Yeah, blow it all over the place. Easier than not polluting in the first place.
• Beijing To Build ‘Wind Passage’ To Blow Away Smog (MarketWatch)
To tackle Beijing’s notorious air pollution, characterized by frequent thick smog hanging over the city, local authorities have come up with a possible solution: funneling wind through the streets to blow away the dirty air. The national and municipal governments’ respective weather bureaus are studying the feasibility of creating an “urban wind passage,” a Beijing News report Wednesday quoted a senior Beijing city environmental researcher, Liu Chunlan, as saying. The wind corridor would allow air from the suburbs to blow through the urban center and, hopefully, remove the air pollutants, Liu said.
She said the city government is currently revising its urban planning to include specific details on the wind passage, which could be ready by the end of the year. Specifically, the planning department would control the density and height of buildings to channel air pollutants and urban heat and create room for them to disperse.
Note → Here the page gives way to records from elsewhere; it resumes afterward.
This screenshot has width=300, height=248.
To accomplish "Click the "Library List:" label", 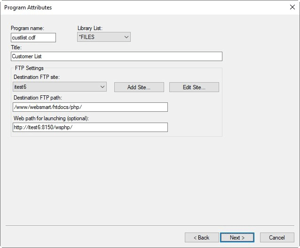I will pyautogui.click(x=90, y=29).
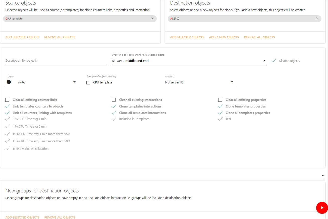Remove all objects from Destination objects

click(259, 37)
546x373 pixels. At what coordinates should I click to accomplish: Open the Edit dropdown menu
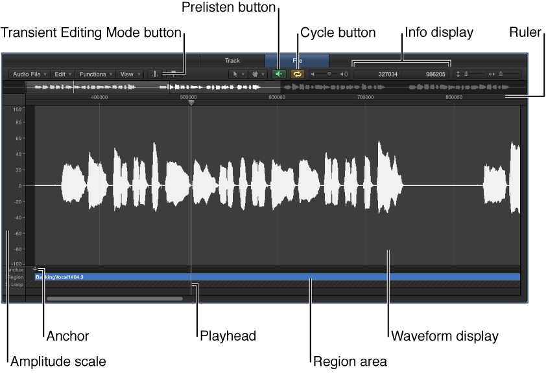pos(63,74)
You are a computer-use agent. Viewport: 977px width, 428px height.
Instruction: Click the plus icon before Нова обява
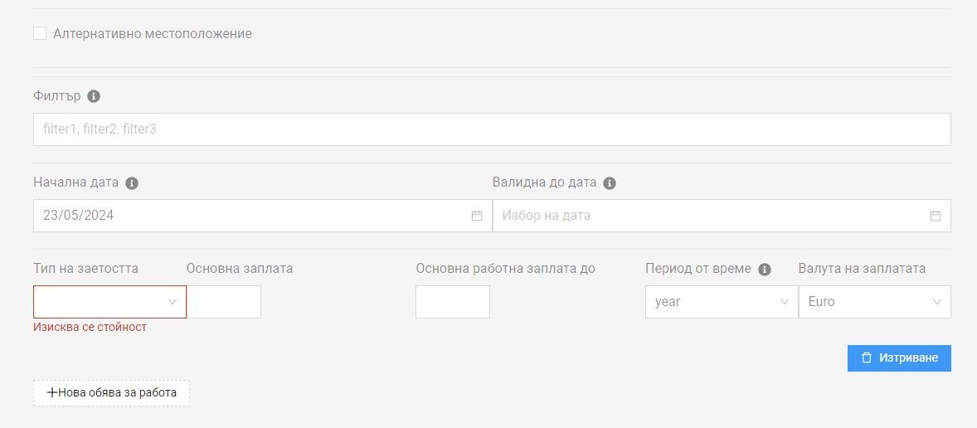point(52,393)
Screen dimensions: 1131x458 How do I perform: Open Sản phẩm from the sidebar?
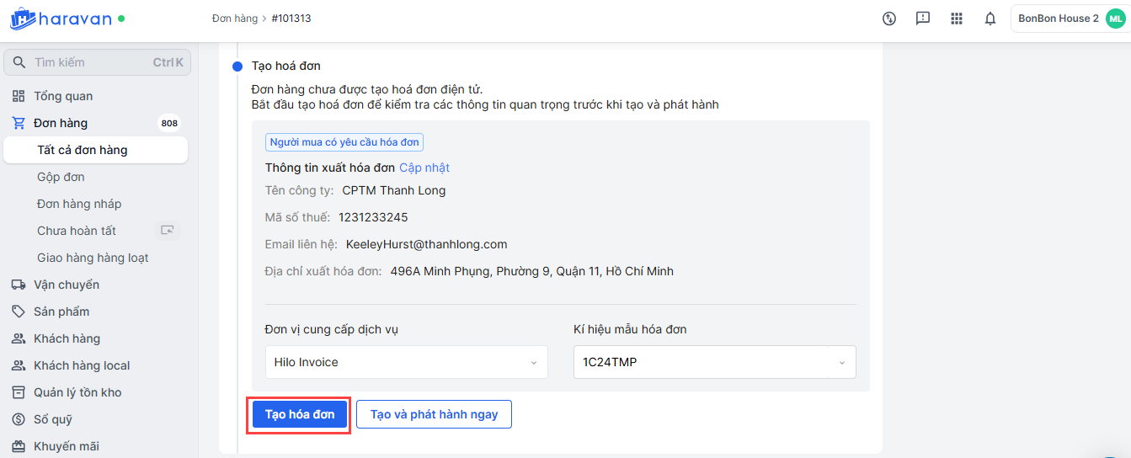pyautogui.click(x=61, y=312)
Beijing may not be the only Chinese city considering this method to attack China’s nationwide air-quality problem. A number of major Chinese cities — including Shanghai, Hangzhou and Nanjing — have thought about the possibility of building such wind passages, Beijing News said.
Deeply sad.
• Indonesia Has World’s Highest Deforestation Rate (MongaBay)
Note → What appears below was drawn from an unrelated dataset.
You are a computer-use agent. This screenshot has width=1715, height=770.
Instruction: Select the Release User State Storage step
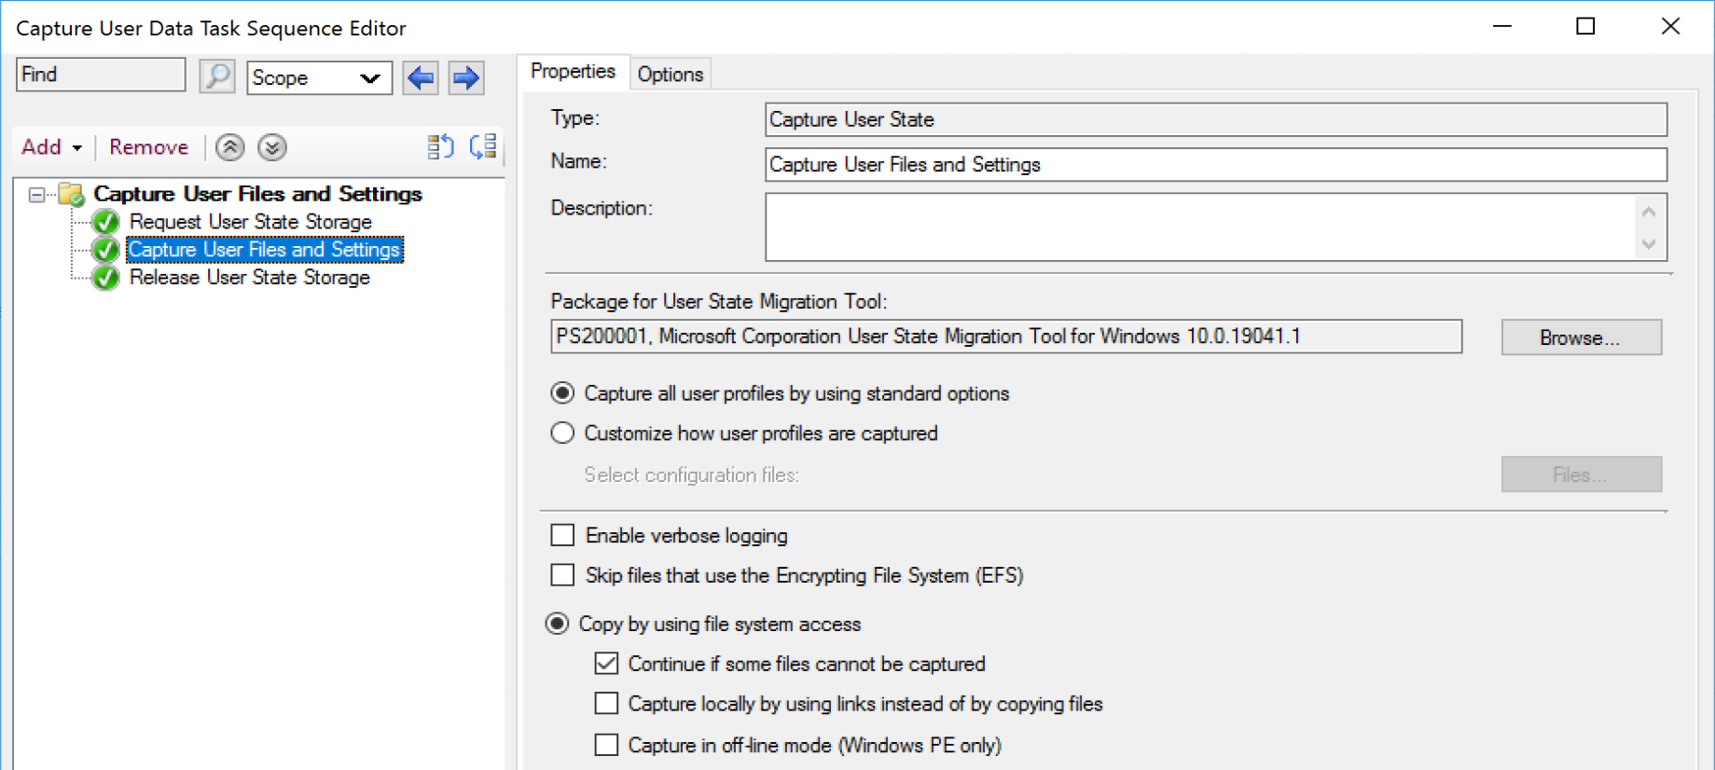point(249,278)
Despite a high-level pledge to combat deforestation and a nationwide moratorium on new logging and plantation concessions, deforestation has continued to rise in Indonesia, according to a new study published in Nature Climate Change. Annual forest loss in the southeast Asian nation is now the highest in the world, exceeding even Brazil. The study, led by researchers at the University of Maryland (UMD), is based on analysis of high resolution satellite data. Unlike previous research, the new paper distinguishes between loss of natural forest – which it calls “primary forest” – and cyclical harvesting of industrial plantations. The study finds that Indonesia lost more than 6 million hectares of natural forest between 2000 and 2012. Worryingly, forest loss is trending upwards in the country despite hundreds of millions of dollars being spent by donors and the government on programs to cut deforestation. Deforestation was highest in 2012, the last year of the study.
Indonesia lost 15.79 million hectares of forest between 2000 and the end of 2012, according to the study. Of that area, 38% or 6.02 million hectares consisted of natural or “primary” forest. “We quantified increasing loss of primary forest during the moratorium, meaning the moratorium has not yet slowed clearing and may in fact have accelerated it,” Belinda Margono of UMD and the Ministry of Forestry told Mongabay.com. “Forest loss in 2012 was higher in Indonesia [840,000 ha] than it was in Brazil [460,000 ha].” The results contrast sharply with the Indonesian government’s claims that deforestation has declined rapidly in recent years. Part of the reason for the discrepancy stems from how Indonesia’s Ministry of Forestry classifies forest cover and loss. The ministry counts industrial plantations as forest cover and only measures loss in areas that are designated as being part of the “forest estate”, which covers more than two-thirds the country’s land mass. Forest clearing that occurs outside the official forest estate is therefore not included in official estimates.